The involvement of local level professionals should ensure that this framework is appropriate for use in the context of integrated health and social care services, but further testing with representatives from the full range of stakeholders involved in IJBs will be required. The outstanding point is how much concurrence there is between a framework emerging from a bottom-up process devised by stakeholders and what has emerged in the published literature in what might be characterised as the view of ‘experts’. However, one key finding was that the stakeholders did not consider using criteria as part of the priority setting process and did not consider the evaluation of options for change. This highlights the importance of bringing together stakeholders and experts, as these are key stages set out in the literature (on PBMA, MCDA and A4R) and also in the Advice Note, but which were not highlighted at the stakeholder workshop. Although this may suggest a discord between expert guidance and those working at the local level, it has been shown that working without criteria can be problematic [37, 38].

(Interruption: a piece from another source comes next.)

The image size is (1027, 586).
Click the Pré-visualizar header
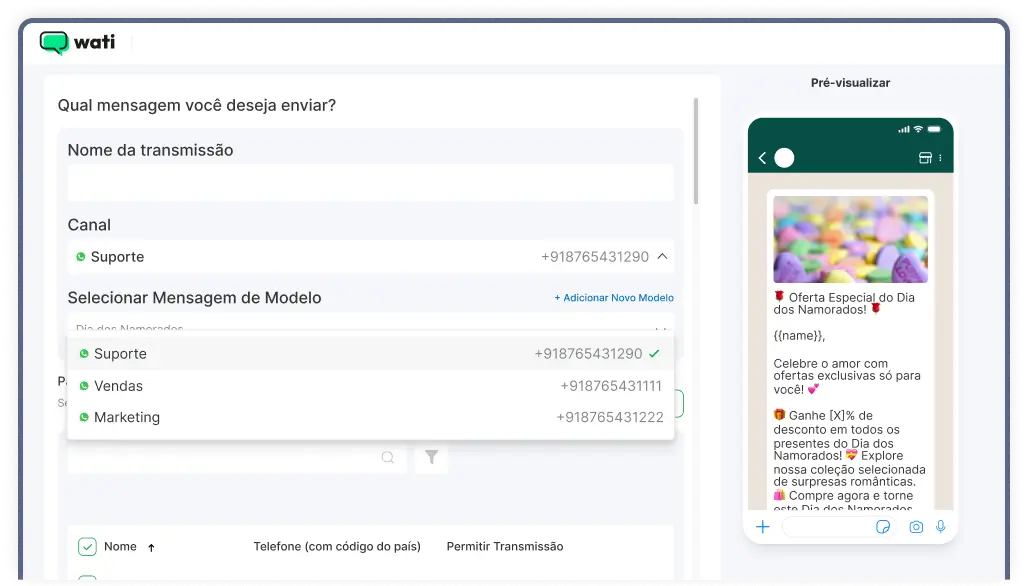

The next step of implementing the combined framework to allow for a real world test with the four HSCPs involved in developing it, will be analysed and written up for a subsequent journal article. This involves working through the different stages of the process in an area of service provision chosen by those working at the local level. This could show whether a more robust process for priority setting and resource allocation facilitates a shift in how scarce resources are used and what changes to the provision of services take place. Documenting the process in each area will allow us to determine how the framework will be practically implemented and the barriers and facilitators to doing so. In addition, the combined framework could incorporate the views and values of those involved in decision making at a local level and those affected by decisions.

Conclusion

The integration agenda for health and social care is an opportunity to develop and implement a combined and systematic framework based on several disciplines and approaches for the common purpose of sustaining publicly-funded services whilst ensuring they meet the needs of the population fairly. The combined and co-produced framework could facilitate the shifting of resources from acute to community services, a key aim of integrating health and social care services. Future work on the implementation of the framework at the local level is now required to determine how it would work in practice.